Comments have a tendency to rot; developers sometimes forget to tend to the comments while making changes to the code, especially if a comment is not immediately preceding a line that's being changed, and then you wind up with comments that do not accurately describe the code. This isn't just unhelpful, it's harmful and worse than not having a comment at all. Docstrings have all of these risks as well, but they're a little less prone to rotting: each object can only have 1 docstring, so it's easy to verify that the docstring is still accurate, whereas comments can be found anywhere

I felt that the example code was easy to read and didn't need comments. A docstring is required and would be sufficient

Vulture Culture
Jul 14, 2003

I was never enjoying it. I only eat it for the nutrients.

Falcon2001 posted:

I agree. IMO trying to do this in Pandas is the wrong approach, part of your ETL pipeline is sanitizing and standardizing your data before loading it, so you should just handle that in code first before feeding it over to pandas. Especially if this is an adhoc spreadsheet. Here's an extremely naive example:

Python code:
from csv import DictReader

with open('file_path', 'r') as csvfile:
    reader = DictReader(csvfile)
    data = [row for row in reader]

out_data = []
current_category = ""
for row in data:
    if row['category'] and not (row['names'] or row['dates']):
        current_category = row['category']
    else:
        row['category'] = current_category
        out_data.append(row)
# Assumptions made:
# the category identifier row always shows up before the rows in that category
I agree that it should usually be a separate pipeline step, but you should feel fine doing whatever is idiomatically familiar to the people who need to maintain it while being reasonably performant

The nice thing about your data cleaning approach is that you can easily farm out bugs in the data cleaning to people who are basically complete strangers to data engineering, but if this isn't a problem you have, there's nothing wrong with vectorizing if it makes sense. The Pandas approach will probably, ironically, make less sense to people who are very familiar with Python, but feel extremely natural to people looking at Python data engineering from an R background

Falcon2001
Oct 10, 2004

Eat your hamburgers, Apollo.
Pillbug

QuarkJets posted:

Other comments (comments that aren't basically a docstring) may or may not be necessary. Comments can be useful for explaining some tricky behavior, but they shouldn't be there if the behavior is obvious.

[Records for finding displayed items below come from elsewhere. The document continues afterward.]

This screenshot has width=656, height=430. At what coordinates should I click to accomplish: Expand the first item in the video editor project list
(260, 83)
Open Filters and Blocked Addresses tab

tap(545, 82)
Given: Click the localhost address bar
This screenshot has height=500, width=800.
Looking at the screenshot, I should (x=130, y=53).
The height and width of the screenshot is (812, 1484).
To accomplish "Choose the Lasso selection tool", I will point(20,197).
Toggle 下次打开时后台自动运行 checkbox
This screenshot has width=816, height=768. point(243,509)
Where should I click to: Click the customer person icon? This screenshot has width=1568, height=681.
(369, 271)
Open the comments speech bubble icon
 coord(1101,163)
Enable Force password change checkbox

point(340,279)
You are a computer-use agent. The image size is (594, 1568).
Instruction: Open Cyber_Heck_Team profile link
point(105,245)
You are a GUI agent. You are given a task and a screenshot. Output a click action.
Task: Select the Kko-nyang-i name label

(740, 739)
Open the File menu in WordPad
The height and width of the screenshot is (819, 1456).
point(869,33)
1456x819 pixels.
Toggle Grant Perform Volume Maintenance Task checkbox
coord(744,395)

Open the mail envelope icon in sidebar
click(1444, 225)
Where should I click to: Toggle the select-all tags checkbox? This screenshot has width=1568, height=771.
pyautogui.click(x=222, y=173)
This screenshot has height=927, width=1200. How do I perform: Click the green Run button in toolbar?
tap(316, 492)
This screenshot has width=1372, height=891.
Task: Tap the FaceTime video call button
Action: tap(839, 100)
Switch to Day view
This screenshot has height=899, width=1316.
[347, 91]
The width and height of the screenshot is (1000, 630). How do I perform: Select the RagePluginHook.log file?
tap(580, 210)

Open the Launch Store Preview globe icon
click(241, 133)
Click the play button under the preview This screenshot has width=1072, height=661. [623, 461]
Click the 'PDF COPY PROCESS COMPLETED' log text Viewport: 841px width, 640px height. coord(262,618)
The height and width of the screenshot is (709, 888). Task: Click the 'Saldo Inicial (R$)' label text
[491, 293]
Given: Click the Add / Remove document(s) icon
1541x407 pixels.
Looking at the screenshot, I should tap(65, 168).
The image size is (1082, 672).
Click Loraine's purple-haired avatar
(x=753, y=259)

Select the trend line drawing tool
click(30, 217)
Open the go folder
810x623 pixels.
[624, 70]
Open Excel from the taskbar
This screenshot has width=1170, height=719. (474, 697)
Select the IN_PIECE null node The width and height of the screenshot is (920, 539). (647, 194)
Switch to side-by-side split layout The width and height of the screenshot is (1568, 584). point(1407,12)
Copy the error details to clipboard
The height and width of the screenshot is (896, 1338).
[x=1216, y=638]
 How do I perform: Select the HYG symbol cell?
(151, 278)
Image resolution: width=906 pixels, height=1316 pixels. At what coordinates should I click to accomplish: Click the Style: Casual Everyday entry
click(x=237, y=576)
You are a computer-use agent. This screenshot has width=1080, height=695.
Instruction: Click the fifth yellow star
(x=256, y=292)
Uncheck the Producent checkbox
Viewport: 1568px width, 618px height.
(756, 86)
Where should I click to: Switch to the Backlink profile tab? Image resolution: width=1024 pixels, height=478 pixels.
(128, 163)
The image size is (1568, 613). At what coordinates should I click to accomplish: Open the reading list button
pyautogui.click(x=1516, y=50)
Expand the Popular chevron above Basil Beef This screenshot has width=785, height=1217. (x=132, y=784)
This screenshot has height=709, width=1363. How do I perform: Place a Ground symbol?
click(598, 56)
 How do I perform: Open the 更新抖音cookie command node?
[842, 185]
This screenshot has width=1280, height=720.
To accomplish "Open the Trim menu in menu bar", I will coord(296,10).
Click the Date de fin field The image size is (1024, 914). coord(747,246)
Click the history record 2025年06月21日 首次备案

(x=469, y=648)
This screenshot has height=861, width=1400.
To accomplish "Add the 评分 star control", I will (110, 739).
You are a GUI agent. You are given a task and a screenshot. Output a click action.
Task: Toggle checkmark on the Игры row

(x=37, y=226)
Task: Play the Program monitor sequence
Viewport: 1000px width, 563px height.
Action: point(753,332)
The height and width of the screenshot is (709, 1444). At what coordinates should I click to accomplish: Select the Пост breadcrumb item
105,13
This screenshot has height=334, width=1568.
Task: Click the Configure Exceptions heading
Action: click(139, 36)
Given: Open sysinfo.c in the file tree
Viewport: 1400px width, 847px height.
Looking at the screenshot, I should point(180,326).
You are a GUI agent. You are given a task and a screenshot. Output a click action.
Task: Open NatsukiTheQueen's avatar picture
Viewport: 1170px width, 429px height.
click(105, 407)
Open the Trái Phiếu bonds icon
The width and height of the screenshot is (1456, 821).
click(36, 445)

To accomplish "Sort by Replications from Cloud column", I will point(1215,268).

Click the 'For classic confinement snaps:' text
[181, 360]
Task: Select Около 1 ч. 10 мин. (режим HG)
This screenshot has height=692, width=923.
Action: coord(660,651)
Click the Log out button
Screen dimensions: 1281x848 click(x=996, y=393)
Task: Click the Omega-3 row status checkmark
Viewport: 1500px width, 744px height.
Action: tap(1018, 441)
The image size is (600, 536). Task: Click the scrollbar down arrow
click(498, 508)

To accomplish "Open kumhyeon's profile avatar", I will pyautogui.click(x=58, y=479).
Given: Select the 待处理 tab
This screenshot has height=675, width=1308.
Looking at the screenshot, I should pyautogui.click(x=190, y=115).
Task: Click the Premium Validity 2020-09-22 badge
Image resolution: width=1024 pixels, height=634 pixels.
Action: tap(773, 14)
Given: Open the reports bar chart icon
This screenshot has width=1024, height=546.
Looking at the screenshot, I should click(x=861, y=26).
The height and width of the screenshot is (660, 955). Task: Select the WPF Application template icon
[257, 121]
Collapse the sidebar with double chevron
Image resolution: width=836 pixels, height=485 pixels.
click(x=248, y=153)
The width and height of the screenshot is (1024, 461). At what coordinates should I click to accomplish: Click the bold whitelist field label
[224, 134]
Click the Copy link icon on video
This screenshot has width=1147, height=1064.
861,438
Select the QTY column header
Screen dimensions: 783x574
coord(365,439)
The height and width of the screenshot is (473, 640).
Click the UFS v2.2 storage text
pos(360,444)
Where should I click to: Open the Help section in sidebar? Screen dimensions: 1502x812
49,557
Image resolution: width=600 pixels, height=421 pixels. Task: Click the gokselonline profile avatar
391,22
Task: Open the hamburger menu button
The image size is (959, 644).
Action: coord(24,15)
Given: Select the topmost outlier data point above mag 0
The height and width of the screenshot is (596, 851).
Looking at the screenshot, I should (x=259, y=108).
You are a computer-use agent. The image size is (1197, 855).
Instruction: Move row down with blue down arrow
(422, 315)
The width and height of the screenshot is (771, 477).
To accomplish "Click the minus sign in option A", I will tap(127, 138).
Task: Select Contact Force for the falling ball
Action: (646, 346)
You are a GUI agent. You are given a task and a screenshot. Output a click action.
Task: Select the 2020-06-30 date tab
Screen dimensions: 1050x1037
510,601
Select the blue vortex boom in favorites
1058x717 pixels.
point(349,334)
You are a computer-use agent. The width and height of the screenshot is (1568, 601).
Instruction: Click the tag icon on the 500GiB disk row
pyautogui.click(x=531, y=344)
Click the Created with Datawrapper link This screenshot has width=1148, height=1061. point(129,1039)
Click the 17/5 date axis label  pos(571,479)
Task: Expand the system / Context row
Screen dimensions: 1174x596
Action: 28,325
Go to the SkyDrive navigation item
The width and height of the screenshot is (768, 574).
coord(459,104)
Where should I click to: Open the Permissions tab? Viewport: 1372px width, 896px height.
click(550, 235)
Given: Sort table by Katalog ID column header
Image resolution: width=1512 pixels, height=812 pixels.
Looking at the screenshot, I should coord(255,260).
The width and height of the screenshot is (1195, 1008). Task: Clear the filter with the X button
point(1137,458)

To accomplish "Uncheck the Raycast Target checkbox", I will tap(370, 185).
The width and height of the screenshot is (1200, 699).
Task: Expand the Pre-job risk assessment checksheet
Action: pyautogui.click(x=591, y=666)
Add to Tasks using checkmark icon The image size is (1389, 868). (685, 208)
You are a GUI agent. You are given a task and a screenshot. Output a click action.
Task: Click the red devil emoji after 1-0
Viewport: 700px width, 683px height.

I've heard the most common case for this is new devs who add comments to everything except the parts that don't make sense, so you have stuff like # iterate through list.

Personally, the best explanation for comments I've found is that comments tell you why the code is written this way, not what the code is doing, unless your code has some reason to be unreadable, in which case, sure...but you should explain why you have to do that, if I'm reviewing your code. The why should be more like business logic, or reasons why you chose a particular approach over another, and not simply an explanation of basic algorithms.

Vulture Culture posted:

I agree that it should usually be a separate pipeline step, but you should feel fine doing whatever is idiomatically familiar to the people who need to maintain it while being reasonably performant

Yeah, I suppose that 'the wrong approach' was too opinionated on my part, I agree with the rest of your post.

DoctorTristan
Mar 11, 2006

I would look up into your lifeless eyes and wave, like this. Can you and your associates arrange that for me, Mr. Morden?
Personally I’m extremely anti using pandas in anything even resembling a pipeline since the devs absolutely love introducing breaking changes.

Falcon2001
Oct 10, 2004

Eat your hamburgers, Apollo.
Pillbug

DoctorTristan posted:

Personally I’m extremely anti using pandas in anything even resembling a pipeline since the devs absolutely love introducing breaking changes.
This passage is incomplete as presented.